Apple’s Carbon Neutral Announcements

At last month’s event, Apple introduced the Series 9 and Ultra 2 Apple Watches, touting them as carbon-neutral products. However, this claim was quickly refuted as “bogus” by the European consumer group, BEUC, following a proposal by the European Union to outlaw carbon-neutral claims based on offsetting credits.

Detailing Carbon Neutrality Claims

In the press release for the Apple Watch Series 9, the phrase “carbon neutral” was prominently used 24 times, marking a first where customers could opt for a carbon neutral variant of any Apple Watch. Lisa Jackson, Apple’s VP of Environment, Policy, and Social Initiatives, emphasized the achievement of Apple’s 2030 goal, attributing carbon neutrality to reductions in emissions from materials, electricity, and transportation.

Offsetting Credits Explained

The release later revealed that the carbon-neutral claim was tied to the utilization of offsetting credits to balance the residual emissions from the three major greenhouse gas sources. The remaining emissions, ranging between 7 kg and 12 kg per watch, were offset with high-quality carbon credits from nature-based projects.

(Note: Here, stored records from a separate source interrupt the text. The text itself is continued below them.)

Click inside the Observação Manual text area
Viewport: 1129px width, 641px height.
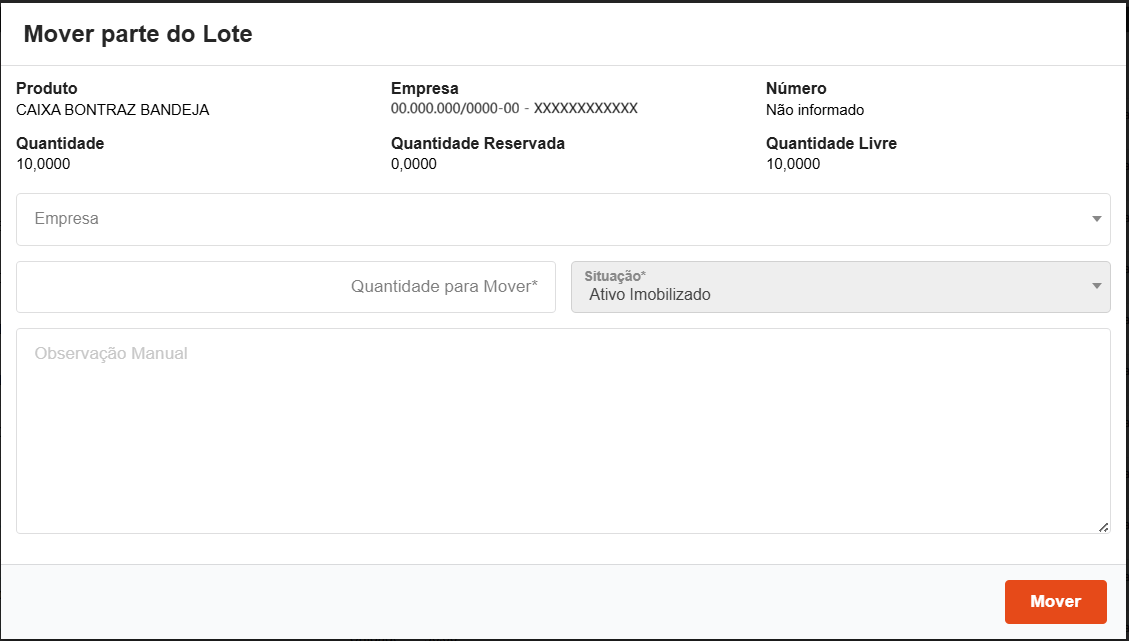(563, 430)
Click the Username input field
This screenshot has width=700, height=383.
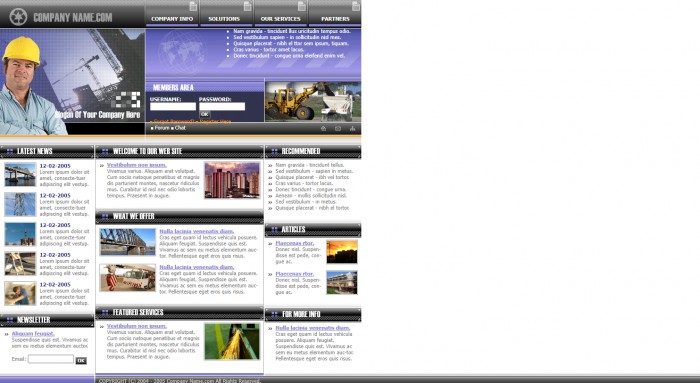coord(173,106)
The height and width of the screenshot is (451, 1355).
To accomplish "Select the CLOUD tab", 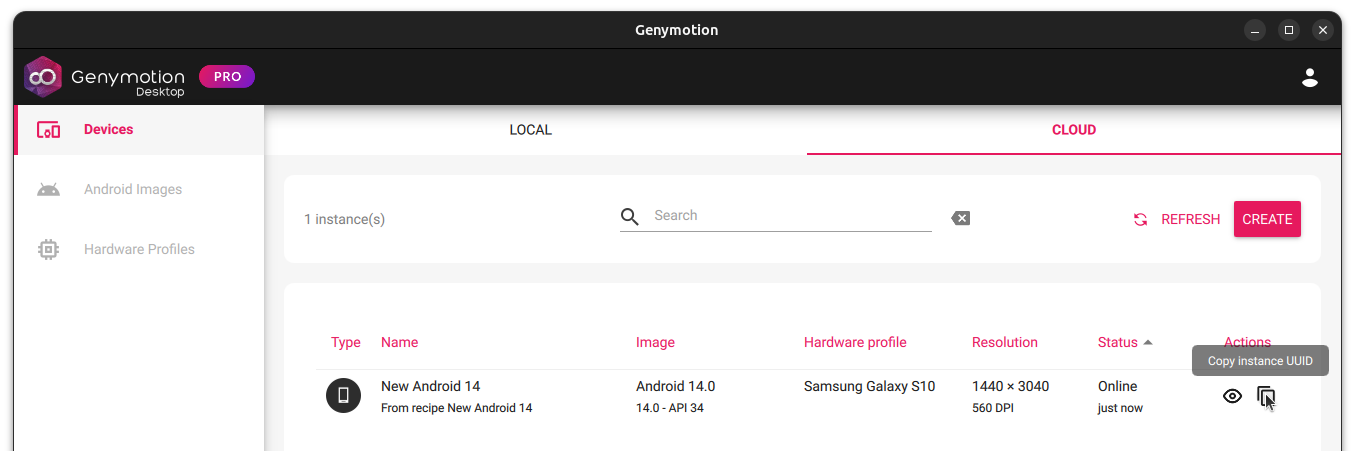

EU and Consumer Groups React

The Financial Times highlighted (via 9to5mac) BEUC’s rejection of Apple’s claim, following the EU’s long-anticipated crackdown on “greenwashing”. BEUC’s director-general, Monique Goyens, criticized the carbon neutral claims as scientifically inaccurate and misleading, supporting the EU’s move to eliminate such claims, including those from Apple.

BEUC’s Stance

Representing 45 independent consumer organizations across 31 countries, BEUC aims to uphold consumer rights throughout Europe. The criticism was echoed by the nonprofit Carbon Market Watch, which labeled the offsetting as an “accounting trick”, misleading consumers into believing the watches have no climate impact.

Temporary Offset Critique

Despite the criticism, Apple’s offset through timber plantations was acknowledged as a short-term carbon-saving measure. However, experts argue that the carbon stored in products from these plantations is quickly released back into the atmosphere, challenging the effectiveness of such offsets.

Upcoming EU Ban on Carbon-Neutral Claims

In light of these events, the EU has proposed a ban on carbon neutrality claims in marketing materials if they rely on offsets. Though not yet confirmed, the ban is anticipated to be implemented in 2026, reshaping how companies like Apple market their sustainability efforts.